Face it: most times, reunion records by bands trying to reclaim former glories frequently are rather lame, especially if your expectations are super high. And usually, most people’s expectations are as high as the big hit that made them a fan in the first place, and it only takes a few lackluster reunion records to make even the most die-hard give up on comeback albums altogether. Which is a shame, because sometimes reunion records contain some truly fantastic tunes. Fact is, there are some shining moments you may not be aware of from artists you once liked. Here are some that I dig quite a bit:
Recently I came across a fascinating album from 1966 by a pop icon of the ’50s, a reunion with his original band, Rock and Roll Hall of Famers Dion and The Belmonts.
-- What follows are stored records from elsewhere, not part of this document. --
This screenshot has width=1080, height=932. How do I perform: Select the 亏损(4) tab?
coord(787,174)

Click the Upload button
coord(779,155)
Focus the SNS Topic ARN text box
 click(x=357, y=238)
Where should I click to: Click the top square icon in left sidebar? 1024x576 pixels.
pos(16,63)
This is a pretty groovy record that works against all odds, placing Dion’s doo-wop group in the context of a then-modern rock band with folk-rock proto-psychedelic leanings and interesting song structures.
Lamely titled Together Again (marketing clearly missed the boat on this one), the album boasts some genuinely good songs that should have had a shot at radio in that period alongside hits by The Byrds, The Turtles, The Beatles, and others.
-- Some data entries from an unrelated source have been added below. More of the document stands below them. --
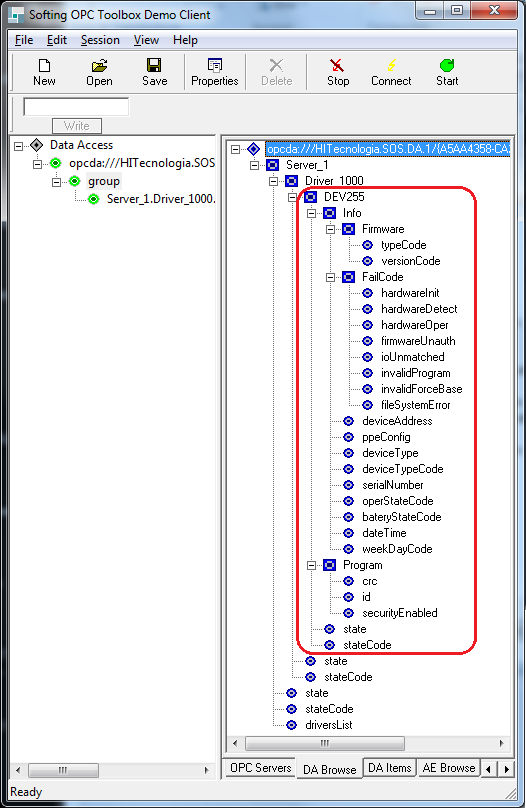The height and width of the screenshot is (808, 526).
Task: Stop the session via Stop icon
Action: [x=337, y=65]
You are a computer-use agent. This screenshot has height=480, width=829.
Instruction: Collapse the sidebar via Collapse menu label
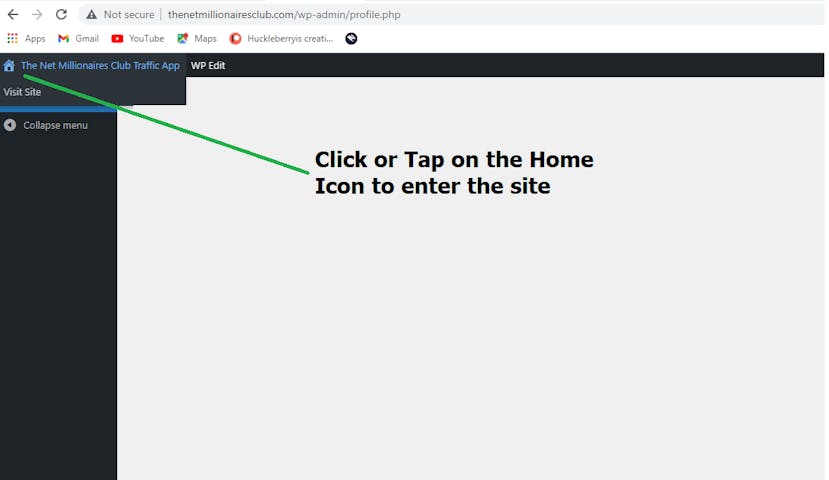pyautogui.click(x=56, y=125)
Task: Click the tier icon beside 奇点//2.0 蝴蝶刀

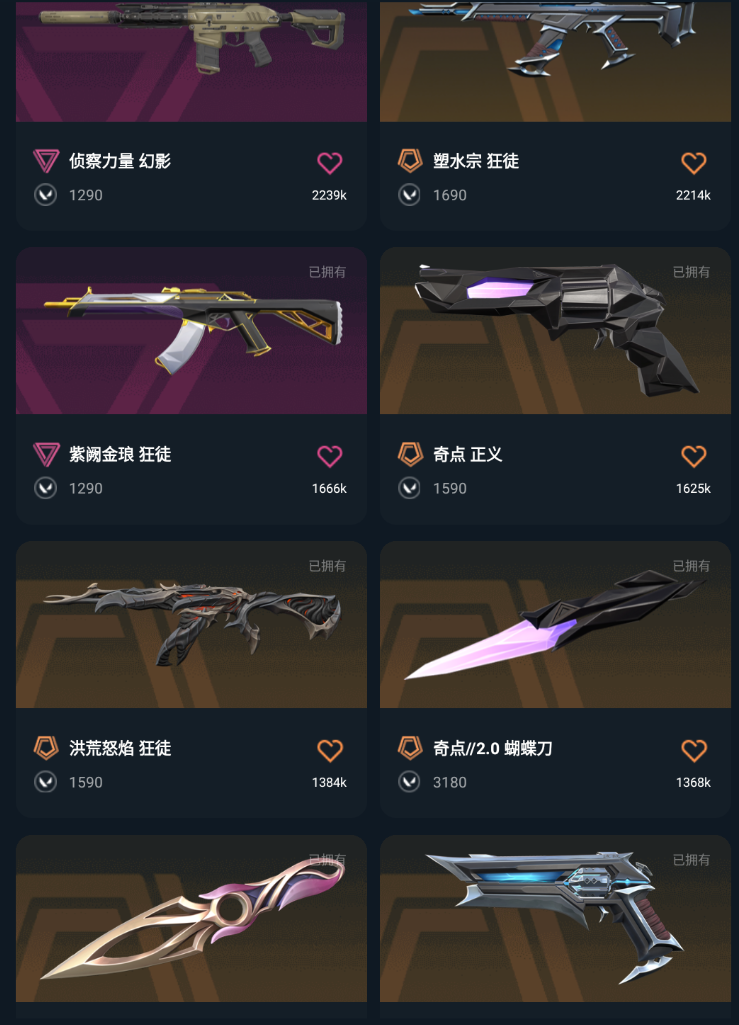Action: click(x=410, y=748)
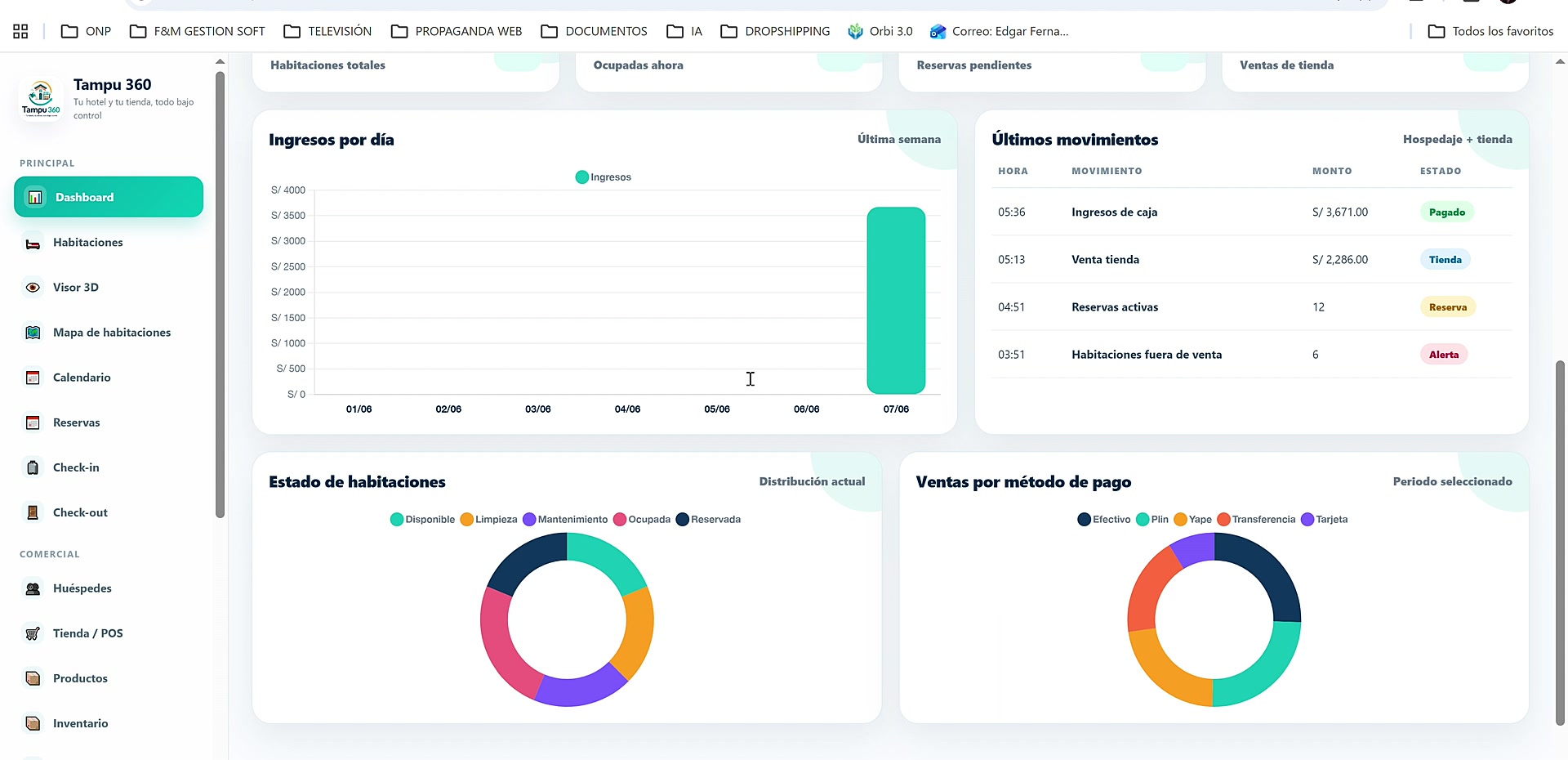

We can’t rewrite history, but at least you can today check out this music anew. Some of my fave cuts include a swinging cover of Bob Dylan’s “Mama You’ve Been on My Mind” (retitled here “Baby You’ve Been On My Mind”) and Dion’s original tune, the album closer (and #9 UK hit! Who knew?!), “My Girl In The Month of May.” Two years later, Dion would be back on his original label and scoring a massive hit with “Abraham, Martin and John.” Had he been given his due on this one, he might have spent more time rocking instead of the (equally fine but different) folk singer-songwriter direction he took for much of the ’70s. I’ve only seen this on vinyl, but its worth picking up if you can get a copy.
Last year, power pop legends The dBs got back together and put out a new album,Falling Off the Sky, which picks up right where the band left off in 1987 with Sound of Music.
This was one of my faves from last year, and you really should own a copy if you like great classic pop songwriting. This isn’t just retro retread stuff; in fact, it sounds surprisingly fresh. If you buy the LP, you also get a bonus CD with extra tracks, plus a download of five additional tracks.
In 1973, the original incarnation of The Byrds (with David Crosby, Roger McGuinn, Chris Hillman, Gene Clark, and Michael Clarke) all got back together for a reunion record that came and went with a nod and a snore. That’s a shame, because it’s a really solid release. Granted, it doesn’t have that jingle-jangle signature sound that made early Byrds records so distinct, nor the country rock swagger of the second version of the band McGuinn led up until around the time of this release. Admittedly, it had at least one cringe worthy title.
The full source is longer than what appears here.